(TASK DETAILS): Print the records below exactly, from the line containing "You are a computer-use" down to the line containing "The width and height of the screenshot is (880, 482).", both lines included, and omit every picture.

(Saved data entries):
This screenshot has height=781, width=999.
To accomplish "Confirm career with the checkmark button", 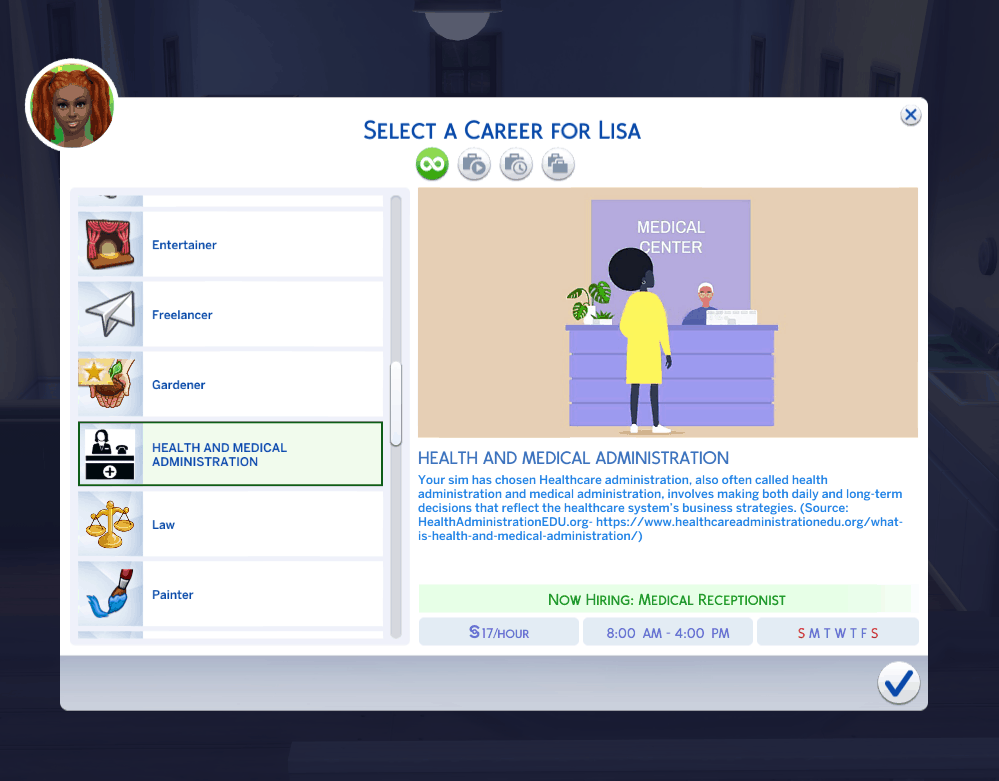I will (x=898, y=683).
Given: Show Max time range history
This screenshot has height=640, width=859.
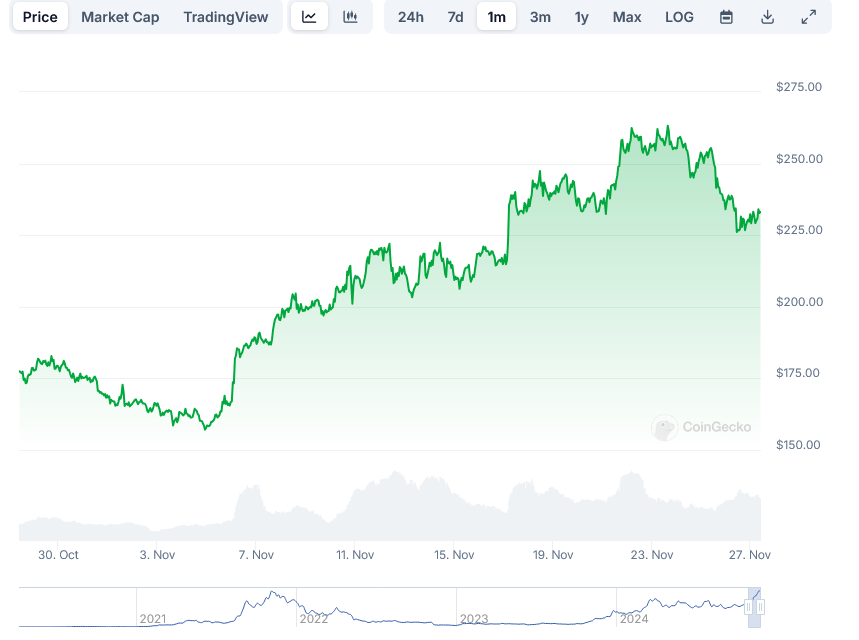Looking at the screenshot, I should (x=627, y=17).
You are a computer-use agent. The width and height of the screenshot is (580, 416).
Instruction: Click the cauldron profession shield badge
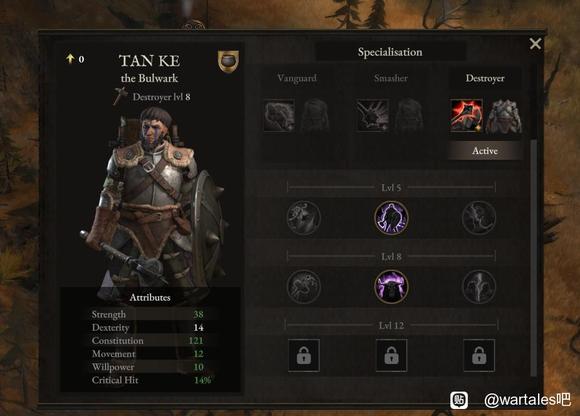pos(228,61)
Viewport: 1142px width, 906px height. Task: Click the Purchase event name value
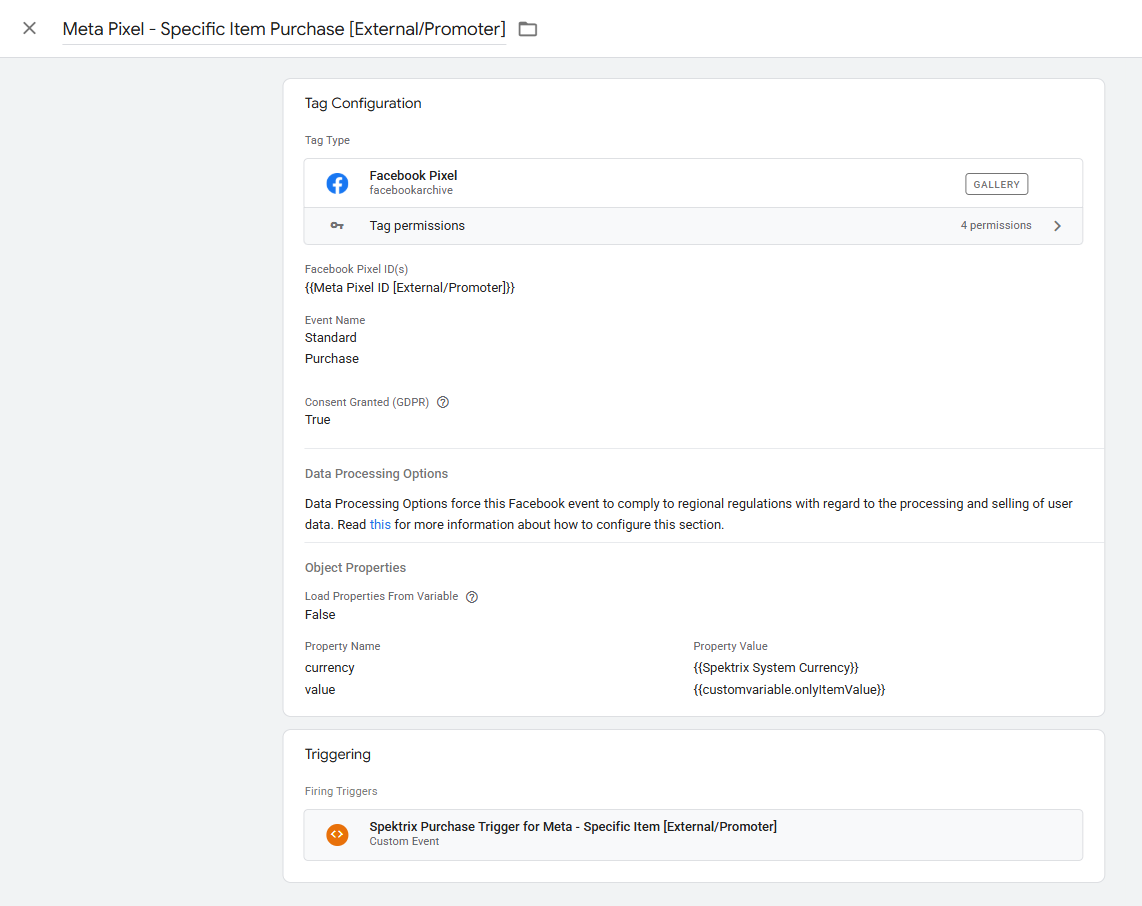(332, 358)
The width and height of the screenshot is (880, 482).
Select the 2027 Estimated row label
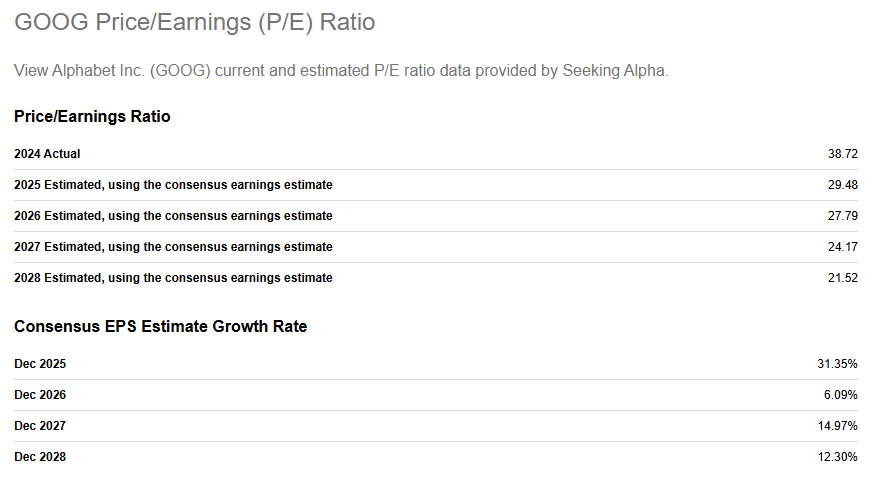[173, 247]
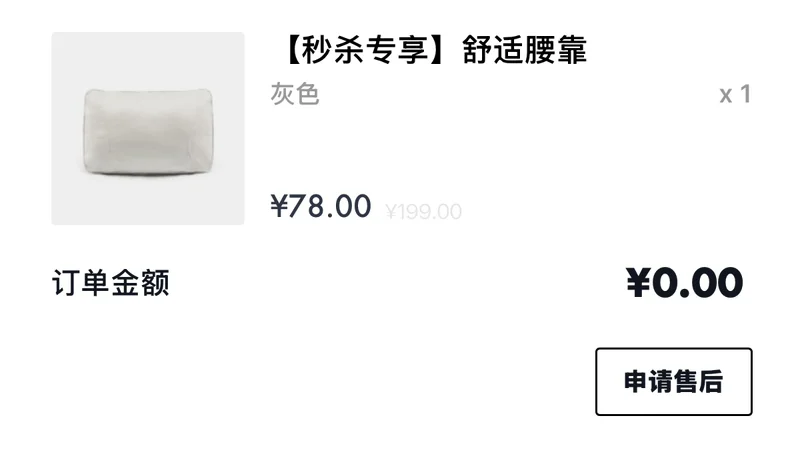
Task: Click the 申请售后 button
Action: tap(673, 381)
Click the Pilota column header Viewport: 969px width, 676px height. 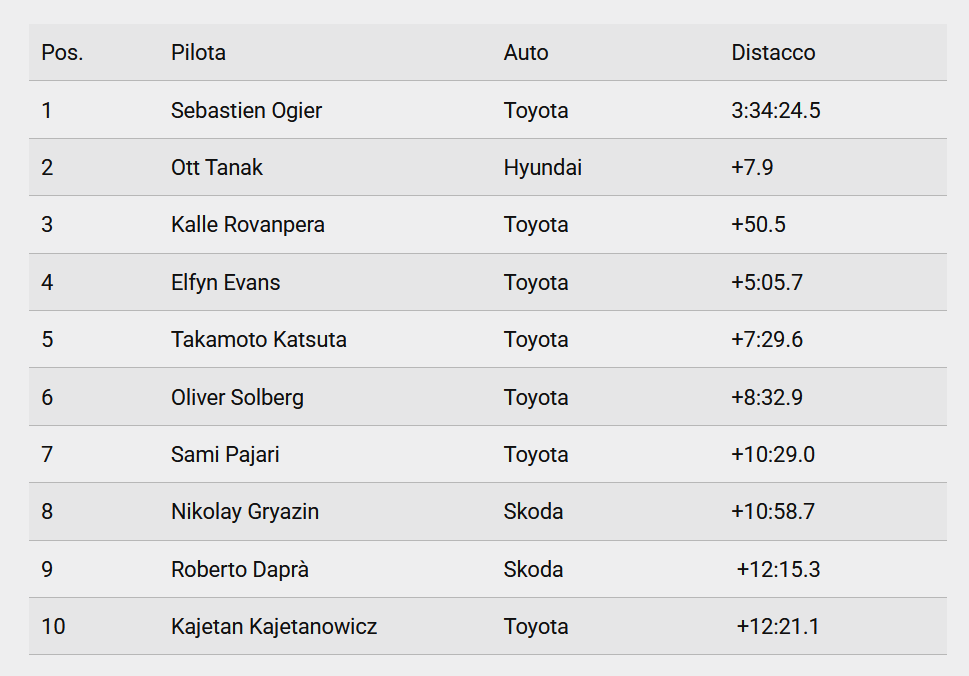(x=198, y=53)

(RESULT):
You are a computer-use agent. The width and height of the screenshot is (580, 416).
Instruction: Click the cauldron profession shield badge
pos(228,61)
Viewport: 1142px width, 906px height. Task: Click the Purchase event name value
(332, 358)
The width and height of the screenshot is (880, 482).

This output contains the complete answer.